3.2. Data Pre-Processing

The point cloud data obtained by the RGB-D mapping system usually contain noise and varying point densities in different regions caused by measurement errors and high-frequency data streams. This complicates the estimation of local point cloud characteristics such as surface normal or curvature changes. Figure 3a shows a raw point cloud generated from RGB-D system. A sparse outlier removal algorithm [37] is used to distinguish and remove the isolated points from the original point cloud. The sparse outlier removal module corrects these irregularities by computing the mean μ and standard deviation σ of nearest neighbor distances. The neighbor points are defined by k, which represents the number of points to use for mean distance estimation. On the premise that the distances are random values with a Gaussian distribution, we trim the points that fall outside the μ ± α∙σ. The value of α depends on the size of the analyzed neighborhood. In our implementation, we set α = 1 and k = 50, because experiments with multiple RGB-D datasets have confirmed the applicability of the μ ± α thresholds, with approximatively 1% of the points considered to be noise (Figure 3b). Data redundancy and density inconsistency problems can occur when all RGB-D sequences are merged directly.

Figure 3. A sample of data pre-processing, (a) raw point cloud, (b) point cloud after outlier removal operation, (c) point cloud after down-sampling with different voxel size.

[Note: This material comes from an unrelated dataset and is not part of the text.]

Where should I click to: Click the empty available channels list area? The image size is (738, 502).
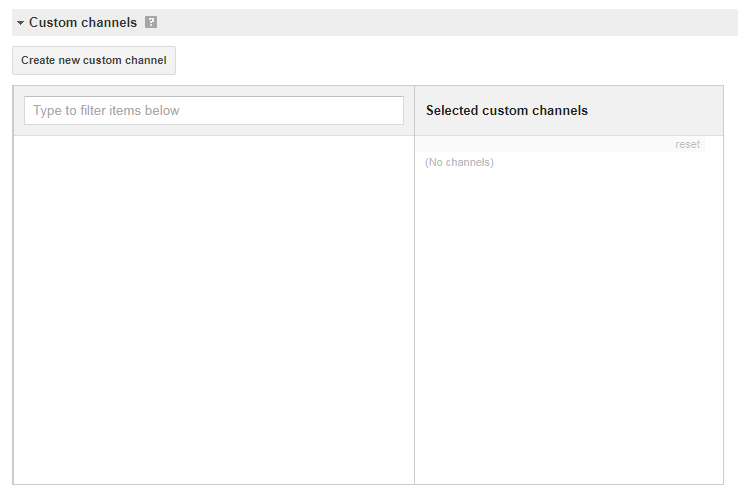pos(214,310)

As a result, a voxelized grid algorithm was used to down-sample the point cloud, which is able to unify the point densities of the whole scenes and speed up data processing. The voxel grid structure creates a 3D voxel grid over the input point cloud data with a specific parameter β. The value of β depends on the size of the voxel grid. Each voxel has its own specific boundary according to the setup size. After they are placed in their corresponding voxels, all the points present in the same voxel are removed and a centroid point for the point group is created (Figure 3b,c). Thus, the larger the voxel, the more points are eliminated.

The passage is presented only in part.